Harald Wapenaar (born 10 April 1970) is a Dutch former professional footballer who played as a goalkeeper. As well as playing in his native Netherlands, he also played league football in Italy and England.

Career
Wapenaar played for Italian club Udinese and FC Utrecht before transferring to Portsmouth in the summer of 2003. Portsmouth signed Wapenaar as competition for first-choice goalkeeper Shaka Hislop. However, Hislop's superb form and the emergence of young goalkeeper Jamie Ashdown meant Wapenaar struggled for games prior to his move back to the Netherlands, to Vitesse Arnhem in January 2005. After losing his place in 2006–07, he signed for Sparta Rotterdam on loan in 2007, starting in their Eredivisie match against Excelsior Rotterdam on 21 January .

Exercise instructions
(1) For the passage on Harald Wapenaar above, decide whether each statement agrees with it, answering yes or no and quoting the words that decide it: (a) He moved to Portsmouth in the summer of 2003. (b) Portsmouth signed him to be its first-choice goalkeeper. (c) His 2007 move to Sparta Rotterdam was a permanent transfer.
(2) Write out word for word everything in the passage on Harald Wapenaar from "Harald Wapenaar (born" down to "21 January .".

Provided records
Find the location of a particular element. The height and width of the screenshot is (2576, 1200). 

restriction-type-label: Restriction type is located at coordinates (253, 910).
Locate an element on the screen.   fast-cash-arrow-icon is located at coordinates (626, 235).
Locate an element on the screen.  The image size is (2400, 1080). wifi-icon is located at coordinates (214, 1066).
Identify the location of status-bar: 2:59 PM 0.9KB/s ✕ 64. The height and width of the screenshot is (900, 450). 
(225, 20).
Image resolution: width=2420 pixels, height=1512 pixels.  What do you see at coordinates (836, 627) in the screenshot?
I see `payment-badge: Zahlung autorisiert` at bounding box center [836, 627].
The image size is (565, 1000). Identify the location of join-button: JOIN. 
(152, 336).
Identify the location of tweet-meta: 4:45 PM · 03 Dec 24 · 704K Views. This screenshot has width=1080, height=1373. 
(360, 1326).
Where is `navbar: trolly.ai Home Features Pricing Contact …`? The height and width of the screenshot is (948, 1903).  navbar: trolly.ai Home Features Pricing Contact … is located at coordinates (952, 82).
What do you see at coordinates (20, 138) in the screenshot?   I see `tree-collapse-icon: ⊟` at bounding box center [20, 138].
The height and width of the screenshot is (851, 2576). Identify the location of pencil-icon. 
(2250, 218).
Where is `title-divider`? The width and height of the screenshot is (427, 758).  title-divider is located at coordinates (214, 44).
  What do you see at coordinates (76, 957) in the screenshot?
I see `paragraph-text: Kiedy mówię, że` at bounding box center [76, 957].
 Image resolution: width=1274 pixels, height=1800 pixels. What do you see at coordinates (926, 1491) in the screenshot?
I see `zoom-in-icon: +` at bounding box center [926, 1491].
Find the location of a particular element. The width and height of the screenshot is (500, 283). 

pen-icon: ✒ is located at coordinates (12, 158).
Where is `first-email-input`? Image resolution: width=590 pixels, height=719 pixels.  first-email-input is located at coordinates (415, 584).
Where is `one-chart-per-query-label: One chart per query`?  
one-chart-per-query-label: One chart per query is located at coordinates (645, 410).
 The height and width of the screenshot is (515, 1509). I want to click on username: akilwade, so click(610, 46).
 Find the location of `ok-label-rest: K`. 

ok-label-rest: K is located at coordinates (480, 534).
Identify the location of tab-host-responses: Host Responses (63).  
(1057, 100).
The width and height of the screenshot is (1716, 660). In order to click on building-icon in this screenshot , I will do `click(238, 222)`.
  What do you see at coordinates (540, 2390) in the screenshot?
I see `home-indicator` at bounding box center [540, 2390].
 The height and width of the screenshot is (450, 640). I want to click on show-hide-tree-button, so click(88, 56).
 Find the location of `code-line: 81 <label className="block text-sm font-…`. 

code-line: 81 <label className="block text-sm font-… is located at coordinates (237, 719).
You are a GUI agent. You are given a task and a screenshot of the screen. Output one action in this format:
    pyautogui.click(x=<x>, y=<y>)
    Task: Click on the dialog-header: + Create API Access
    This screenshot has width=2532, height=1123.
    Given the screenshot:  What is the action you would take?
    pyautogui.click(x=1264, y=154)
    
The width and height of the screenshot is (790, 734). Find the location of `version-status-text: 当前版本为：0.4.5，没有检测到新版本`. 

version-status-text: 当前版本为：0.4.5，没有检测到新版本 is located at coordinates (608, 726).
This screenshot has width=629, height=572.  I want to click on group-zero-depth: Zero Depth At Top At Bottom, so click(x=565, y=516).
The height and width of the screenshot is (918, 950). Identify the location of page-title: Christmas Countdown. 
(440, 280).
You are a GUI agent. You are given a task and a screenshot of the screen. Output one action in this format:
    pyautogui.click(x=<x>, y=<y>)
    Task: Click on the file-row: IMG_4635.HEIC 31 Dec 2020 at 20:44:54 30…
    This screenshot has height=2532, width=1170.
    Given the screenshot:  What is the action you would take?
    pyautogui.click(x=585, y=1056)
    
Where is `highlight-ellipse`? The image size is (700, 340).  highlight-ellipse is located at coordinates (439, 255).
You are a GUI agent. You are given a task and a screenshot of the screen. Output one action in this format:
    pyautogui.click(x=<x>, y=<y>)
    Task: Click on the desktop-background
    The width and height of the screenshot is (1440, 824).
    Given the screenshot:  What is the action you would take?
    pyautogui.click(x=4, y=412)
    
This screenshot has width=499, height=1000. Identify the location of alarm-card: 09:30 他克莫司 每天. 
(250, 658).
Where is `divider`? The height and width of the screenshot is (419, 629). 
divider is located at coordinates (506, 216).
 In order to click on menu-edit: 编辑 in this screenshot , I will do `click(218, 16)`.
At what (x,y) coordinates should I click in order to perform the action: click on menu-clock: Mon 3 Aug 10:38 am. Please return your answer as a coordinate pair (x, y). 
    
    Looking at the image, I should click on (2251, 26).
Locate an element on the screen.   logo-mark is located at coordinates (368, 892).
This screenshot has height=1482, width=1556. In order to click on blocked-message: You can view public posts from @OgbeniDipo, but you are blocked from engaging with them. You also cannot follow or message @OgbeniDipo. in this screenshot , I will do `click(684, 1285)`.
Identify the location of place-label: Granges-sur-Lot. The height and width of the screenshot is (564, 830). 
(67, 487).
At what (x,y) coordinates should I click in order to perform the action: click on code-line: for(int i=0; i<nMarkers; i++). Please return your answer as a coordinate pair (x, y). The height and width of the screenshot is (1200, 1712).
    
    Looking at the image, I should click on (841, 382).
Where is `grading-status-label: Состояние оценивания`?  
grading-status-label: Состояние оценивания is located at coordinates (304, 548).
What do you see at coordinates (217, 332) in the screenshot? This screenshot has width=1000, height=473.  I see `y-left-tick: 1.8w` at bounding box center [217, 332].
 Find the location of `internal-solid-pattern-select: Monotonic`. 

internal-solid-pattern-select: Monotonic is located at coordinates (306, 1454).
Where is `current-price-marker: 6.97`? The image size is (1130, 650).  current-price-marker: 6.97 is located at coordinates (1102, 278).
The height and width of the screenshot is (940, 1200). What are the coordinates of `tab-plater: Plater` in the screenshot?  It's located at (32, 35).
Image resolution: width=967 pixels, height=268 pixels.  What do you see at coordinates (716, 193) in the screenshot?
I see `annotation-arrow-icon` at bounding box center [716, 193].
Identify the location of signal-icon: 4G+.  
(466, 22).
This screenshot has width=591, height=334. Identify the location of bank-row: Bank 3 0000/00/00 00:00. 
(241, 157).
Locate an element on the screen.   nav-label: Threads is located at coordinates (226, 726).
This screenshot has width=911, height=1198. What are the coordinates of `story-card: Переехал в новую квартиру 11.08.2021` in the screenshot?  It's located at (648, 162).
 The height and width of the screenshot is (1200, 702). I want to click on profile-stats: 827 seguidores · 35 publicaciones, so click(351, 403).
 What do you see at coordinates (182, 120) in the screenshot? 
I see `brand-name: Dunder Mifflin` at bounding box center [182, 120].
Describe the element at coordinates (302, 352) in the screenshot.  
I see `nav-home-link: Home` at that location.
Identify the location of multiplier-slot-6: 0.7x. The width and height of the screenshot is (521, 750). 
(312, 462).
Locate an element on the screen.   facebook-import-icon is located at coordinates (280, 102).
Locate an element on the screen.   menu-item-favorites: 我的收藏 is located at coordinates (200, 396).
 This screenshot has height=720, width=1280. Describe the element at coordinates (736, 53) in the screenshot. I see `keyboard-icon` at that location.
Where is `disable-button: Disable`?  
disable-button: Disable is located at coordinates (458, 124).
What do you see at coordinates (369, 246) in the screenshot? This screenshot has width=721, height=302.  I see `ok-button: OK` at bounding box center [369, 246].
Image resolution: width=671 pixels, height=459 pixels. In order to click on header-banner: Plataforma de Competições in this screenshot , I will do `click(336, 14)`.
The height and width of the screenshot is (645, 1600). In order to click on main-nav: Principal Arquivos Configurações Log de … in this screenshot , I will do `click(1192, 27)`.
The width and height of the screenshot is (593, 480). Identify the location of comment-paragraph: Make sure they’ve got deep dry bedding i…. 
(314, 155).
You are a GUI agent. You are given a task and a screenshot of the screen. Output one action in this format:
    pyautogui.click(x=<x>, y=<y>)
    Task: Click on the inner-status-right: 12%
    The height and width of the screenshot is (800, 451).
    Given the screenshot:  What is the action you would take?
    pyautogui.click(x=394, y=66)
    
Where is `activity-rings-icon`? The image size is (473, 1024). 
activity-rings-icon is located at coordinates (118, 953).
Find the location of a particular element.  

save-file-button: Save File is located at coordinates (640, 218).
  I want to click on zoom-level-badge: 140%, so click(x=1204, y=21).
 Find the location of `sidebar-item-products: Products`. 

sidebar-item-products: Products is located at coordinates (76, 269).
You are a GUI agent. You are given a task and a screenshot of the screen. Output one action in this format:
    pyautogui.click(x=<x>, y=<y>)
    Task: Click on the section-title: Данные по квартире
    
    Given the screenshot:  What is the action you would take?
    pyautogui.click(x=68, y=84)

Per-task outputs
(1)
(a) Yes: "transferring to Portsmouth in the summer of 2003"
(b) No: "Portsmouth signed Wapenaar as competition for first-choice goalkeeper Shaka Hislop"
(c) No: "he signed for Sparta Rotterdam on loan in 2007"

(2)
Harald Wapenaar (born 10 April 1970) is a Dutch former professional footballer who played as a goalkeeper. As well as playing in his native Netherlands, he also played league football in Italy and England.

Career
Wapenaar played for Italian club Udinese and FC Utrecht before transferring to Portsmouth in the summer of 2003. Portsmouth signed Wapenaar as competition for first-choice goalkeeper Shaka Hislop. However, Hislop's superb form and the emergence of young goalkeeper Jamie Ashdown meant Wapenaar struggled for games prior to his move back to the Netherlands, to Vitesse Arnhem in January 2005. After losing his place in 2006–07, he signed for Sparta Rotterdam on loan in 2007, starting in their Eredivisie match against Excelsior Rotterdam on 21 January .